The author didn't have a wink of sleep the earlier night as his spectacles were playing hide and seek with him. Having lost the game after 3 hours of frantic search, he takes a short nap for 2 hours. Having had only ten hours of sleep the whole of last week(the sem exams took a heavy toll on our sleep) this got used to him. But he was up in his berth by 7'o clock due to a new alarm tone.(The new alarm was quite different. It had its own alarm time of 6:30 and a snooze time of 2 min for the next 3 hours. Well if still the reader hasn't understood, I am talking about the IRCTC vendors in their comedy outfits peddling up and down the train, their so called tea and coffee with an alarm tone of "chaaai garam chaaai" and the " kaaapi coffee" tones). The spectacles in 7 pieces(thanks to those vendors) greets him with a Good Morning. He thanks his mom for her insistence upon having a spare set of spectacles and lazily brushes his teeth.

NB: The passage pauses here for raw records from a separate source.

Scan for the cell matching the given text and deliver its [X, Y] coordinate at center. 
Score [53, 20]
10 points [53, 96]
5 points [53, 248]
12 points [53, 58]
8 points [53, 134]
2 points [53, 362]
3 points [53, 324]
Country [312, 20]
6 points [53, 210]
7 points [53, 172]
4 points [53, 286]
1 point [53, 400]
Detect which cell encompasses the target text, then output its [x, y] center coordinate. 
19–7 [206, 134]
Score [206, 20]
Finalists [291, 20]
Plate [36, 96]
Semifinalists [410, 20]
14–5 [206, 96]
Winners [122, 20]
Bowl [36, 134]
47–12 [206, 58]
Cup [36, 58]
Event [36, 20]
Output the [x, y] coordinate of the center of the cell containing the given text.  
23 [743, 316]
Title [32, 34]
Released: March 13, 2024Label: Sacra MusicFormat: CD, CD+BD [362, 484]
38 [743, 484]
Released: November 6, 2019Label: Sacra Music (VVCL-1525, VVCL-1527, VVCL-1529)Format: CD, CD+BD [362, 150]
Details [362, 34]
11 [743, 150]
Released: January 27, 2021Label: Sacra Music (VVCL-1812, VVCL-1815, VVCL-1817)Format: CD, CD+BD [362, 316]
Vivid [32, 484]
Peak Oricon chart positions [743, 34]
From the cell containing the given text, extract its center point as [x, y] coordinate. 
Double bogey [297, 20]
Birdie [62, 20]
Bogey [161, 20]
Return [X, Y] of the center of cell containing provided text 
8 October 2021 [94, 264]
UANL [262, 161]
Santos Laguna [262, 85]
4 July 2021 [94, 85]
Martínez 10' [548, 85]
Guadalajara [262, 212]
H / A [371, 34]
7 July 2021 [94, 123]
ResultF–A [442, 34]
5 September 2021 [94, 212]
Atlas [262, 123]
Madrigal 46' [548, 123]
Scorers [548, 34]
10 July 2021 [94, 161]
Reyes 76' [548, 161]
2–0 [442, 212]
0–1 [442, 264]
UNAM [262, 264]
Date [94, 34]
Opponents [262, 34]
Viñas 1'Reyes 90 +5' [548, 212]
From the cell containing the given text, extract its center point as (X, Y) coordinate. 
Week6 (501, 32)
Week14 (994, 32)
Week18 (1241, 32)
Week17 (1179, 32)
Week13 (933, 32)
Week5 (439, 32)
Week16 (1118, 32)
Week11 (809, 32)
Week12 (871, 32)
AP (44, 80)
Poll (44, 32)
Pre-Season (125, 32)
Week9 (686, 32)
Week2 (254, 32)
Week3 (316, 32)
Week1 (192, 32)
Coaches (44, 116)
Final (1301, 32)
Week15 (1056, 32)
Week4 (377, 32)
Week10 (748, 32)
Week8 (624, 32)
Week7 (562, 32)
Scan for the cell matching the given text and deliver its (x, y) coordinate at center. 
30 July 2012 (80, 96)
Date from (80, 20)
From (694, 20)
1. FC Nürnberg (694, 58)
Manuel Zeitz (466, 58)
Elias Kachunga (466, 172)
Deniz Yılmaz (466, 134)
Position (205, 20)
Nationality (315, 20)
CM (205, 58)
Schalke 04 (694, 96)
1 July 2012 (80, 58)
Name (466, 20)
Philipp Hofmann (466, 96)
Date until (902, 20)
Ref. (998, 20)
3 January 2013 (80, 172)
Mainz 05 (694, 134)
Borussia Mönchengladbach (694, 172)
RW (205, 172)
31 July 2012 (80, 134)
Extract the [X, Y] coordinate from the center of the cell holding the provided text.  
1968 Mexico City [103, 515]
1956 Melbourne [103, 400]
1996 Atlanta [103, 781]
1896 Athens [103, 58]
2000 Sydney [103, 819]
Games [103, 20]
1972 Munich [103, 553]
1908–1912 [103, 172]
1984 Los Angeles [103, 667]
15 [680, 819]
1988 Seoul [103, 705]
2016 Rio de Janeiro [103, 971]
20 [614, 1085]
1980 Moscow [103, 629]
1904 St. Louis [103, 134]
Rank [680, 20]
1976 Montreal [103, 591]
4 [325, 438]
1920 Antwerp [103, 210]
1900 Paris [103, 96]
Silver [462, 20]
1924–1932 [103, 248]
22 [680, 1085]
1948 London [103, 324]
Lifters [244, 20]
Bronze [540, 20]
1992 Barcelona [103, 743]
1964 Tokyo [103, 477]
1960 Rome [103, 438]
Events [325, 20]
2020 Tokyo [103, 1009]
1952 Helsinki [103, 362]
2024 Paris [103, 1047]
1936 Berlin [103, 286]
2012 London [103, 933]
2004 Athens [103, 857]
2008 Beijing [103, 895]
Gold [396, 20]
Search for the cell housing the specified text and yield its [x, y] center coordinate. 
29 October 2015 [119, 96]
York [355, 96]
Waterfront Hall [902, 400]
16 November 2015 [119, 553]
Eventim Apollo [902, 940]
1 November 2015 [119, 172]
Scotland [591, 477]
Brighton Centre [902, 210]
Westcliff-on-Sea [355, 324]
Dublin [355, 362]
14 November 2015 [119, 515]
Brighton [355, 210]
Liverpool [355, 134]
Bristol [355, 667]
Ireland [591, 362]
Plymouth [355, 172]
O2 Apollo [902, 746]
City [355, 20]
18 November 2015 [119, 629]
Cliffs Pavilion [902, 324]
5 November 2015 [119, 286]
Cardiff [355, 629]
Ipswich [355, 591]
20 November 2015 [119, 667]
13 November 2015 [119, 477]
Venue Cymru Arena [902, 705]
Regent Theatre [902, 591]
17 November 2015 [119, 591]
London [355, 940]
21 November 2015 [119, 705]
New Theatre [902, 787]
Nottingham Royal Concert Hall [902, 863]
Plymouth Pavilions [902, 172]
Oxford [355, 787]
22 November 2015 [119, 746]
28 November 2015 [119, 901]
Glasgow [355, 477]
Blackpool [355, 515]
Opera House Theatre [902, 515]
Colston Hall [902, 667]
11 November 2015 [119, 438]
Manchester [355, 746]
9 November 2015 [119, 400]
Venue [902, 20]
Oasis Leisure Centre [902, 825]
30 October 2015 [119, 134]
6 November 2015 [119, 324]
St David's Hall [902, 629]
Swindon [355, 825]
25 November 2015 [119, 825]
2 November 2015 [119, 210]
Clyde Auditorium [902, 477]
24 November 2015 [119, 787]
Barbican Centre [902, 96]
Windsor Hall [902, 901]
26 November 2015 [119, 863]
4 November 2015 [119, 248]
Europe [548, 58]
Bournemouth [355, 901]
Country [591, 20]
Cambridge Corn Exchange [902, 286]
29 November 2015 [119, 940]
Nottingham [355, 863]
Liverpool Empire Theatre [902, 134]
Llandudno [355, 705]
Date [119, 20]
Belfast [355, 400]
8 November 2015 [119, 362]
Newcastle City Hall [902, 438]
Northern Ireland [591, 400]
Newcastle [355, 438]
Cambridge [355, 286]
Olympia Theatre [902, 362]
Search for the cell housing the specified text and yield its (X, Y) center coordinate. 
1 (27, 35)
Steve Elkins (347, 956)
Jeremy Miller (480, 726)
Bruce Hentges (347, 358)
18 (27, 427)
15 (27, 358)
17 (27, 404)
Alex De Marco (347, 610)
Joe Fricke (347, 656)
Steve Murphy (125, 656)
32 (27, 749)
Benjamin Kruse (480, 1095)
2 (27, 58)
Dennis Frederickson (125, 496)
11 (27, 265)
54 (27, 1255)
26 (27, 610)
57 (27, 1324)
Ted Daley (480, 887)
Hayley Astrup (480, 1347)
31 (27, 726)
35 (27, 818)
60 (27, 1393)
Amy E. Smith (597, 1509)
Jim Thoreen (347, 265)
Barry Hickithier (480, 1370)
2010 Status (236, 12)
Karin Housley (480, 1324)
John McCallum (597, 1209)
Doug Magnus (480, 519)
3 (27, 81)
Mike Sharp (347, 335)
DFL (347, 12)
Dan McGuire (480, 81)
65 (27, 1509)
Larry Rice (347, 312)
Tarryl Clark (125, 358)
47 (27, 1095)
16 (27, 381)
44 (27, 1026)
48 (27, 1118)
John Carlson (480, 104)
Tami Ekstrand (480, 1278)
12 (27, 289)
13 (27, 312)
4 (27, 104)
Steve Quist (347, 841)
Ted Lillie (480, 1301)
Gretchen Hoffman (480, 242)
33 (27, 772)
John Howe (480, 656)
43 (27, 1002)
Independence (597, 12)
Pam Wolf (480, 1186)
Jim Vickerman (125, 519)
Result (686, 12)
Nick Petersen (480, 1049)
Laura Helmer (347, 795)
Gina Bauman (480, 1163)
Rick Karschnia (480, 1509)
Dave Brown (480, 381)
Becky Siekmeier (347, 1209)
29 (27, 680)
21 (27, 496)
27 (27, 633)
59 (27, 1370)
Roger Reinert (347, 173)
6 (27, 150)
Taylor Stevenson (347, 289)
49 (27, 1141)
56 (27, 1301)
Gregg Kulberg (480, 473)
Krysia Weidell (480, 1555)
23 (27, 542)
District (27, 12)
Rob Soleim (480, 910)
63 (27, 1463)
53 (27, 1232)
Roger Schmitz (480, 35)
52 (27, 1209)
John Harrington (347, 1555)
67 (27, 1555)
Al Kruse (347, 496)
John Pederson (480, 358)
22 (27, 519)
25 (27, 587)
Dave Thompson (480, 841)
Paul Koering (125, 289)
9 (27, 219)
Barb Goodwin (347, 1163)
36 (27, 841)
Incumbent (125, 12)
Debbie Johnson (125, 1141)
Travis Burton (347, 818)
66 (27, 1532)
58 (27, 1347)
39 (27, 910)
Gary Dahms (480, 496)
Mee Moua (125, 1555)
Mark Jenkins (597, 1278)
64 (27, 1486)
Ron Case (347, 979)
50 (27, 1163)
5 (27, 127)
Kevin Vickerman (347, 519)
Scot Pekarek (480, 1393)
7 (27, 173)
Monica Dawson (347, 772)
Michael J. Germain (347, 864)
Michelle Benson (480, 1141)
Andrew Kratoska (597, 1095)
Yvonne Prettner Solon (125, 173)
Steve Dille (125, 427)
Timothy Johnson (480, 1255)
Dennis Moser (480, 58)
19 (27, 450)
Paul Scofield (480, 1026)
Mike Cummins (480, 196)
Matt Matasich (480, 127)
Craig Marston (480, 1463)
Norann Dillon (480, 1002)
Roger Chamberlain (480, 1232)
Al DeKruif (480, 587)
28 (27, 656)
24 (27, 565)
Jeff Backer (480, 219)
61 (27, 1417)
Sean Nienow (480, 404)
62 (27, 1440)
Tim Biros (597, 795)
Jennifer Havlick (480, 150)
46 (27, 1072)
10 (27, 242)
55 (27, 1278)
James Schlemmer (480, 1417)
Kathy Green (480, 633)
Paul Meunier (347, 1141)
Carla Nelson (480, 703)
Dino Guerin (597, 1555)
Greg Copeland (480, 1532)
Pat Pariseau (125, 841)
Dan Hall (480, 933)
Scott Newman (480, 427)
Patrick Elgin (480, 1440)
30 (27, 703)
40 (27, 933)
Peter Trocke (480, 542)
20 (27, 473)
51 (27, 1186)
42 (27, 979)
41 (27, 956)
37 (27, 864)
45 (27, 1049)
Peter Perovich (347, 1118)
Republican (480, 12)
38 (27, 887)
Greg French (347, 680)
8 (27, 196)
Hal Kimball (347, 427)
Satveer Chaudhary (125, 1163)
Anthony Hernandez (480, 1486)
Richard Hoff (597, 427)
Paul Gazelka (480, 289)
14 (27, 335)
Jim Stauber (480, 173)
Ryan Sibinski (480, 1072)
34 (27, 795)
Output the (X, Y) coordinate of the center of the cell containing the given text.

Nothing to complain of after two hot cups of tea and bread cutlet as break fast. He moves to the other coach to see whether the others were still in their wonderland or have woken up. (I tell you that is a group of heavy sleepers). To his astonishment breakfast was already over with pug's Aloo puri(5 dozens of poori for 6 people). The morning wiles away lazily with hot news from The Hindu and The Indian Express starting a series of discussion about the World Tour Series decision.(Mr. Pose and Mr. Arbit seemed to be more concerned than Federer and Murray) The twins and Palan got buried in their novels while the rest sat for a game of literature.(The author is an ace at it).
After an hour of entertainment the focus turns towards scenery outside. We have just passed golt land and the town of Balharshah with its towering paper factories welcomes us. Shap was already restless, as it was almost two hours since his break fast and nothing has gone down his throat(A feat by itself). Genie and Shap scale the length and breadth of the station and were back with a small picnic pack in a jiffy.(Anybody in the platform would have thought that the train's pantry was going out of stock). After oranges at Nagpur and Dhoklas at Bhopal, Mafia took centre stage( or rather Sharadh). As we crossed Bhopal, the early signs of North Indian winter were visible inside the train. As always 18 Till We Die did the most to show off. The race for the most no of winter clothes to be worn started and we were all geared up in ten min. As night set we ate silently and the author and druggie went to sleep with the eagerness of seeing their old place tomorrow again after a long time. The gleaming eyes sandwiched in those mufflers and caps slowly dimmed and faded away as the [Un]lucky traveler was asleep in ten min.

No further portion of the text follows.